Here’s the implementation in assembly. The embedded comments explain the logic behind this code. This is by no means the best implementation of each required step. We will progressively see better ways of calculating arrays indexes and of accessing memory variables.
org $30000
; the jumpTable follows, each element is a code label that will be defined later on
jTable dc.l case0,case1,case2,case3,case4,case5,case6,case7
va dc.l $0 ; variable a
vb dc.l $12345678 ; variable b
vc: dc.l $11223344 ; variable c
vp: dc.l $3 ; variable p
org $20000
start
; we want to read element jTable[p]
; this is at address jTable + 4 x p in memory since each jTable element is four bytes long
movea.l #jTable, a0 ; [a0] = &jTable[0] the address where the jTable array starts at in memory
; notice the different between #vp and just vp. The first is the value of label vp
; this is $30000 in our case. Just vp refers to the memory contents at vp
; this would be case0 in our case
move.l vp, d0 ; read the value of variable p into the d register
add.l d0, d0 ; [d0] = 2 x p
add.l d0, d0 ; [d0] = (2 x p) + (2 x p) = 4 x p
adda.l d0, a0 ; [a0] = jTable + 4 x p
movea.l (a0), a0 ; [a0] = jTable[p]
jmp (a0) ; [pc] = jTable[p] (see discussion below)

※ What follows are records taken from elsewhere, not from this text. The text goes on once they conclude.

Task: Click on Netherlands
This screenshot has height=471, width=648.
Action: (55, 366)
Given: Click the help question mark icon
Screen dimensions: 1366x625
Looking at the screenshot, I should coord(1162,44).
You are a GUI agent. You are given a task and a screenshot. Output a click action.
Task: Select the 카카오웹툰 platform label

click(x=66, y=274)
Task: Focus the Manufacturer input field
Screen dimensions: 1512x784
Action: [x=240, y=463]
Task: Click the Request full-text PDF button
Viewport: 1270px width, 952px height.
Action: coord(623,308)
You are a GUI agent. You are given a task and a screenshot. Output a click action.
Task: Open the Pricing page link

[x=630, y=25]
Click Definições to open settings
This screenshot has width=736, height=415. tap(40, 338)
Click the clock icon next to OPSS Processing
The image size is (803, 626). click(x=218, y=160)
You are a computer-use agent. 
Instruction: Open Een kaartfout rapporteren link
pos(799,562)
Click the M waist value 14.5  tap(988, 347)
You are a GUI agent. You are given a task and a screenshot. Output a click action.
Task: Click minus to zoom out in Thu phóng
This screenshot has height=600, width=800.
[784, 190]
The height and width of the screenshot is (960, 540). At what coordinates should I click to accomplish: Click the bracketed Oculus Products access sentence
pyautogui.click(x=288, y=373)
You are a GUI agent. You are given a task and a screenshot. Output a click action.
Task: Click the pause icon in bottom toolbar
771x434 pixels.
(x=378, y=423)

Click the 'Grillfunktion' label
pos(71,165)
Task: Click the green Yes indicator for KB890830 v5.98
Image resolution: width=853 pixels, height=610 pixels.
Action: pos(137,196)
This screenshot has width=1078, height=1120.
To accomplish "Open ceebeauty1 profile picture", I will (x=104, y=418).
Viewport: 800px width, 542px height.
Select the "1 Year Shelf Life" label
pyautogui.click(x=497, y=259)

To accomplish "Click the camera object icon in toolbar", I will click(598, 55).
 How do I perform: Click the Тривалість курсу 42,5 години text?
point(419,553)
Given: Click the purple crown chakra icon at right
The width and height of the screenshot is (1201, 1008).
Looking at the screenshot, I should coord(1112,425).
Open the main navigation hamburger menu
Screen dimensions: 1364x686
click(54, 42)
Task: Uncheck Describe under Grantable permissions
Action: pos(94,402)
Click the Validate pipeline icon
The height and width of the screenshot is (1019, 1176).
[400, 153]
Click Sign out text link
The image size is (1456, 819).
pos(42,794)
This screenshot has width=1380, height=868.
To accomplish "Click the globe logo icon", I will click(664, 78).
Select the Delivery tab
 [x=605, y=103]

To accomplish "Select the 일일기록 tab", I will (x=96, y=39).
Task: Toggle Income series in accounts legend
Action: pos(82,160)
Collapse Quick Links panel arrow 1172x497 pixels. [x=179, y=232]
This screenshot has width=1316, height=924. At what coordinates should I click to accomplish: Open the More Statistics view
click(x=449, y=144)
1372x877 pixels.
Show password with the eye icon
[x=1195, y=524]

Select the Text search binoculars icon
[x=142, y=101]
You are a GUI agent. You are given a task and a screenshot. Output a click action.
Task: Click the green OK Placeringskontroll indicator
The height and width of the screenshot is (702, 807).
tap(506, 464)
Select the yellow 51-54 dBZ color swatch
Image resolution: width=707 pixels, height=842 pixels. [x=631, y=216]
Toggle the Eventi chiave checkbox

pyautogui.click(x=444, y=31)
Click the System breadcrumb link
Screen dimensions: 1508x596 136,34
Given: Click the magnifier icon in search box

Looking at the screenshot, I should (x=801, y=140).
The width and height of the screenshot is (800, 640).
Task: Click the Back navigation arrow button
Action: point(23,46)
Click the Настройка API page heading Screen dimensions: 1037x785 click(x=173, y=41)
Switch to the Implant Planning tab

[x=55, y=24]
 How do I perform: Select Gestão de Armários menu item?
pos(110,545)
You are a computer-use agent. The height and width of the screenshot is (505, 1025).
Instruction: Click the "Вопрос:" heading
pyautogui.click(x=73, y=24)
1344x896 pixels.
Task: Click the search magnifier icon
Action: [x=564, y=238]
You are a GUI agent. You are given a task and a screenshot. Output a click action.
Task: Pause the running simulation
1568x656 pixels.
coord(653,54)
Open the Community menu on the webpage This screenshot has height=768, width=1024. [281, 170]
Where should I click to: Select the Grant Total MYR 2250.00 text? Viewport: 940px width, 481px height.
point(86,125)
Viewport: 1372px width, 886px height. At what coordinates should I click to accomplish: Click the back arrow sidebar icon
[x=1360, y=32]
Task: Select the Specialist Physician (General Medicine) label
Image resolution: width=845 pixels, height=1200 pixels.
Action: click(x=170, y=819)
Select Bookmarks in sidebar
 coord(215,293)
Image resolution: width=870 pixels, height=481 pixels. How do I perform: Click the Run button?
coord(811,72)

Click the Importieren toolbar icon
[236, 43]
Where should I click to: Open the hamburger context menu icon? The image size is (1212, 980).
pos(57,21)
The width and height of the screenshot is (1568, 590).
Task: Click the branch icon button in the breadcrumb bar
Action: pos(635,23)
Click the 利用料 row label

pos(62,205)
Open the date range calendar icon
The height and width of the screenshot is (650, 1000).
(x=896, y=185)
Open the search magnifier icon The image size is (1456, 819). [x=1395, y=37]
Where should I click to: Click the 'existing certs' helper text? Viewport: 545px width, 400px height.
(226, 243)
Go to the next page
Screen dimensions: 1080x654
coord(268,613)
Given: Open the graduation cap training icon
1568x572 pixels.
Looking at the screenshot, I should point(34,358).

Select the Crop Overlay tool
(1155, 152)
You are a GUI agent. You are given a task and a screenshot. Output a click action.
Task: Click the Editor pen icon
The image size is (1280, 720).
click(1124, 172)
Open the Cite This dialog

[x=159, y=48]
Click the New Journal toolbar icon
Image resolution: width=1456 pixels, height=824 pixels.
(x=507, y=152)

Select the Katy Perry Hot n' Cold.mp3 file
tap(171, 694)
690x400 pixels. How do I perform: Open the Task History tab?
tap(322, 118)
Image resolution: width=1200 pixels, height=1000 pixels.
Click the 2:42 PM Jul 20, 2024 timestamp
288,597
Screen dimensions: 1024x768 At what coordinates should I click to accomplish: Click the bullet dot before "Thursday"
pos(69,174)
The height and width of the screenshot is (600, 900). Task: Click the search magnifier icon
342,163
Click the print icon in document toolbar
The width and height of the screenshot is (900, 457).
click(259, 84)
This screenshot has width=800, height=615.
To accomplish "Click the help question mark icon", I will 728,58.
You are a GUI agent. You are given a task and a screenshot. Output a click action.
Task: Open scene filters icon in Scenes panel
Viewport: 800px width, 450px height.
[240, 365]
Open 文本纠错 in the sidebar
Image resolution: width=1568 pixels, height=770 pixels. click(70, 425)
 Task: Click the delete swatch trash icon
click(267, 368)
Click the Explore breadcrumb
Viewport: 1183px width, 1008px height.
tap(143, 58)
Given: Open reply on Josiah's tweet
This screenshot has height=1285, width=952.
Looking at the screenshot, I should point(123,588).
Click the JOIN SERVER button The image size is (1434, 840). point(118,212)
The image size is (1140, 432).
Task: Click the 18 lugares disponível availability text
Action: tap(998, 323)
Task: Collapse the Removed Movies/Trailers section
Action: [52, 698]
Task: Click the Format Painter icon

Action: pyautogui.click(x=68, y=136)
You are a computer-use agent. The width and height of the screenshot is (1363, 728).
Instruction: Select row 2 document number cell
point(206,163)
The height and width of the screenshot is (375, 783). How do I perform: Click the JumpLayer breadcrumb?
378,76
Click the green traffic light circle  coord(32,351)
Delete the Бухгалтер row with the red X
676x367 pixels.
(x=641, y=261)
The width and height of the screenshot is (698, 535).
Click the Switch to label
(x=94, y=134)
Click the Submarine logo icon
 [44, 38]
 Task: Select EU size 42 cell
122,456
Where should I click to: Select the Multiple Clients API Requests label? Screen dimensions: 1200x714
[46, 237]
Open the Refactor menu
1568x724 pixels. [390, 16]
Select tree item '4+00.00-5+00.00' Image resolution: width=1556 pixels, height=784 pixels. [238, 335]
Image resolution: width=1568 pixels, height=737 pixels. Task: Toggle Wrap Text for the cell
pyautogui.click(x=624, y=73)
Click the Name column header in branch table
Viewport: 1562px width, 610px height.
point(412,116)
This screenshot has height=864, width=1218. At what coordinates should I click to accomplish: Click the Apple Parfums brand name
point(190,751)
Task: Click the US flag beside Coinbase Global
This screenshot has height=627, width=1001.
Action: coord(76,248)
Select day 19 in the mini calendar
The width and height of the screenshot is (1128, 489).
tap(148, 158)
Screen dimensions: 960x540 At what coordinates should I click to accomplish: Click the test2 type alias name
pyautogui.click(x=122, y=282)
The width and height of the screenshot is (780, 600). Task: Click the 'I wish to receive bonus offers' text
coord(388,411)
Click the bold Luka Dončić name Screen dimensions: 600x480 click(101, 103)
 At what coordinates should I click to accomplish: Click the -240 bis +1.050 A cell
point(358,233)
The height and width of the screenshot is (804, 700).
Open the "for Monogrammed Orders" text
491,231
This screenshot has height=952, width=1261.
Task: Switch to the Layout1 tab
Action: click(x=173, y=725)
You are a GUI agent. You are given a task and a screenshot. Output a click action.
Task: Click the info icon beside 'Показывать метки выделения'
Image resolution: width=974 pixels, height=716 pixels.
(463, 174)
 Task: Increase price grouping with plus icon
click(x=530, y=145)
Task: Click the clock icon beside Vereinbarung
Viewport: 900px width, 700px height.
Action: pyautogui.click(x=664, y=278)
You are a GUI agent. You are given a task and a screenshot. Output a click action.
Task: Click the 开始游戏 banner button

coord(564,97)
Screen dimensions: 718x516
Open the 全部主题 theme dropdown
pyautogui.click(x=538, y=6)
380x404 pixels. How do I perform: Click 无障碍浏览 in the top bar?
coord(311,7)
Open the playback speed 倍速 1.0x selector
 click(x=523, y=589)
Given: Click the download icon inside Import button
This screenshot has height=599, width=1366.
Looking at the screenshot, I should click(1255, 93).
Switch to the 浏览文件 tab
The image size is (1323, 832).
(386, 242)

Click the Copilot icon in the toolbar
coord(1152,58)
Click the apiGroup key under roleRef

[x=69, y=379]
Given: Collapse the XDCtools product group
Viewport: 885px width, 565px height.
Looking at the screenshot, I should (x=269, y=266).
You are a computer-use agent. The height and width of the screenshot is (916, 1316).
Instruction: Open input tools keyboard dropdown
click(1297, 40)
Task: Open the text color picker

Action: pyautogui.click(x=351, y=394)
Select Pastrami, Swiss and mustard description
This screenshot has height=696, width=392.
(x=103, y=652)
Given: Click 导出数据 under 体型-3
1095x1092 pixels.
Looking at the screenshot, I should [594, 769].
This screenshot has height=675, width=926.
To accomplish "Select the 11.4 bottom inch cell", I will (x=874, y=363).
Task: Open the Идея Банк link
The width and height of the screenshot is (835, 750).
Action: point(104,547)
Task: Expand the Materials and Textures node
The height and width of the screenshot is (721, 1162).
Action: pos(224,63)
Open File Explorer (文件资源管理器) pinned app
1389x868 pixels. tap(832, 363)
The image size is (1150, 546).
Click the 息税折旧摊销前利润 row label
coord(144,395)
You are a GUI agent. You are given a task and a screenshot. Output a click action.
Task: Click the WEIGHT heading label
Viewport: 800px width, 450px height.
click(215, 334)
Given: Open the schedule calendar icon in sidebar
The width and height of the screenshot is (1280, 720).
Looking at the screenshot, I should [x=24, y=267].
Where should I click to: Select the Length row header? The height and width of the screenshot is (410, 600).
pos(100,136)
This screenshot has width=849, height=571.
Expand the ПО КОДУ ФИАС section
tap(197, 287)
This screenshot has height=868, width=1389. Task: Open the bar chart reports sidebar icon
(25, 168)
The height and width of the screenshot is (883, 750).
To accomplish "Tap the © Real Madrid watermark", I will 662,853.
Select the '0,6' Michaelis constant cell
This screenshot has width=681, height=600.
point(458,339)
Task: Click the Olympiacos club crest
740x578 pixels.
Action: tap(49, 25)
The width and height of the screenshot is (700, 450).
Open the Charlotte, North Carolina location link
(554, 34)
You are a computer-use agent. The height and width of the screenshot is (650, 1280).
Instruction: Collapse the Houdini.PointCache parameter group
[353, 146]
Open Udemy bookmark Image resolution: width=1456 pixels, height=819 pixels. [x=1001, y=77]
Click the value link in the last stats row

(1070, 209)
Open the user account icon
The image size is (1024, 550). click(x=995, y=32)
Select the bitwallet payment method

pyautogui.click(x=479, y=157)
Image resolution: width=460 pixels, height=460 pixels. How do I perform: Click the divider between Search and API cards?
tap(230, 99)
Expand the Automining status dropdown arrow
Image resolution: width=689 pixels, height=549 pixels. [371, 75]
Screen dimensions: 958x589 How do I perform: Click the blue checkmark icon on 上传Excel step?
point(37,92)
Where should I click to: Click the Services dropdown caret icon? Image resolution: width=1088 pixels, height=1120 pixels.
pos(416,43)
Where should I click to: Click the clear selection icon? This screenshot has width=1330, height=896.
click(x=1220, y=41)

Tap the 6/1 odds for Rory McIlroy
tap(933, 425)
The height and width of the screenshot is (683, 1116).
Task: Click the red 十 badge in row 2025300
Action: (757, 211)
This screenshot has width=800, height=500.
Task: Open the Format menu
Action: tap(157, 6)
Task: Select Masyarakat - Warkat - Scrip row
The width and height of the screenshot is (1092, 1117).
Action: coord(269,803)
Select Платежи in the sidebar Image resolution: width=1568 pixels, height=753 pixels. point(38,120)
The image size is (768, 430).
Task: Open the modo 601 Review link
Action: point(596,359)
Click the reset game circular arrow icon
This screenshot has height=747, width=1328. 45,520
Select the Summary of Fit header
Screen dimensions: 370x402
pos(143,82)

; continue execution at the label contained in jTable[p]
case0
move.l vb, d0 ; va = vb + vc
add.l vc, d0
move.l d0, va
bra after ; this implements the “break”, i.e., continue execution after the switch (after is label)
case1
move.l vb, d0
sub.l vc, d0
move.l d0, va ; va = vb – vc
bra after
case3
move.l vb, d0
move.l d0, va ; va = vb
bra after
case7
move.l vc, d0
move.l d0, va ; va = vc
bra after
case2
case4
case5
case6
clr.l va
after
Note regarding the JMP instruction syntax: I consider the syntax of the JUMP instruction *confusing*. Here’s why. In our code we used JMP (a0). Based on our previous discussion (see lecture on arrays) when the “(a0)” is used as an operand then this is interpreted as Mem[ [a0]]. Not so for the JMP instruction. JMP uses the effective address of its operand. That is it calculates the address in memory where the operand lies and then uses the address not the operand value. So JMP (A0) really means [PC] = [A0] and not [PC] = Mem[[A0]]. Accordingly, there is no JMP A0 since there is no address for A0. Similarly there is no JMP D0. On the other hand, the syntax of JMP starts making sense when we consider what we would expect to happen had we written JMP $40000. We would expect execution to resume execution at address $40000 not at address Mem[$40000]. Thus in this case, it makes sense not to interpret $40000 as we would if it was an argument in an add instruction (e.g., add.l $40000, d0).
A related instruction is LEA operand, Aregister.
LEA = Load Effective Address. LEA writes into the A destination register the effective address of its first operand. So, “LEA $30000, A0” is equivalent to “movea.l #$30000, A0” and “LEA (a0),a1” is equivalent to “movea.l a0, a1”.
Beyond what we will
discuss in the lectures:
In our previous example we assumed that we knew in advance the range of values p would take. How would we handle the general case where p could take any possible value? Since p is a long-word then there are 2^32 possibilities. Hence the naïve implementation would require a jumpTable with 4G entries. This is not possible in 68k since memory is only 4G bytes and a 4G jumptable would require 16G (4 bytes per entry). The trick is to use an if statement to bound the switch statement. To do so we look at the case values and determine the min and max. We then build a jumptable with (max – min + 1) elements. Then the code becomes
jumpTable dc.l case_min, …, case_max
if (p < mix || p > max) then jmp case_default;
jmp jumpTable[p – min];
case_min …
case_max …
case_default …